やがて到着したのは、高級店勢揃いの街並み……銀座であった。



乙葉

「わ……た、高そう。」



白川

「ザギンっすねぇ。金魚展やってるみたいっすね、見にいく?」



乙葉

「い、行きたいけどお金ない……。」



白川

「白川ファイナンスご利用になります?」



乙葉

「こ、怖くて使えない……。」



賢明だ。白川から金借りるのは危険すぎる。そうでなくても乙葉は河川敷までの電車賃を白川に負担してもらっているという。これ以上は肝臓取られることだろう。
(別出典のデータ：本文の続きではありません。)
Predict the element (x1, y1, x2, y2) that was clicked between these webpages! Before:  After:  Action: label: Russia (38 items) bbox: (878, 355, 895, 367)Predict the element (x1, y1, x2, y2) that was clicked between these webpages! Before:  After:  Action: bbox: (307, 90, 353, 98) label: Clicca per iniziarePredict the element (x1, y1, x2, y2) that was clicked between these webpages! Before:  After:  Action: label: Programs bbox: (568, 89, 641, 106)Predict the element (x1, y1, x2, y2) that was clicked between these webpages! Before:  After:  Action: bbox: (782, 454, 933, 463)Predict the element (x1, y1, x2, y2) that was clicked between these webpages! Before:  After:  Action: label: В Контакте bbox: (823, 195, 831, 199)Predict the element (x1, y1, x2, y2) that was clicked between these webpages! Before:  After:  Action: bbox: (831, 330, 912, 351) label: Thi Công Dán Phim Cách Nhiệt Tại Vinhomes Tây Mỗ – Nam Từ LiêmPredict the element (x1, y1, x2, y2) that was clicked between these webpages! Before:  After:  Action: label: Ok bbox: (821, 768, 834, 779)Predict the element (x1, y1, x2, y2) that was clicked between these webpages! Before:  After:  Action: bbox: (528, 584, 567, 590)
特に銀座で買い物をするわけでもなく、そのまま銀座駅へ。北上して数駅、彼女たちが降り立ったのは後楽園駅。



乙葉

「わぁ……東京ドーム!おっきいねぇ!東京ドーム1個分だねぇ!」



白川

「知ってる?東京ドームは、東京ドーム1個分じゃないんだって。」



乙葉

「えっ?


……え?」



……へ?


なに?わ、私まで混乱するのだが。


生レモン一個に含まれるビタミンCはレモン数個分みたいな、そういう罠か!?



白川

「なーんちゃって。」



この小童。平気で嘘つく奴だな。しかも今の、私まで騙されかけたぞ。



乙葉

「白川ちゃんって……本当と嘘が全然わかんない。白川ちゃんの言ってるの全部、本当のことに聞こえちゃうよ……。」



白川

「はっはっは、それでいいんすよ。」



白川はイタズラな微笑みで乙葉に近寄る。汗が伝っている頬をぺとりと撫でてながら耳元で囁くのだ。



白川

「なぁんにも考えず、私のことだけ信じてればいいんすよ……。そしたら私が、ジロちゃんのちっちゃい胸の中、満たしてあげちゃうっす……。」



首筋を、鎖骨を、そして胸を指先でなぞる。


純朴少年乙葉、それだけで禁断の領域に突入しかけていた。小学生がしちゃいけない面してるぞ。道ゆく人々もつい足を止めてしまっているわ。



白川

「っへ。惚れたなー?」



乙葉

「ハッ。ぼ、僕はいったい。」



白川

「さ、行くっすよー。次が最後の目的地っす。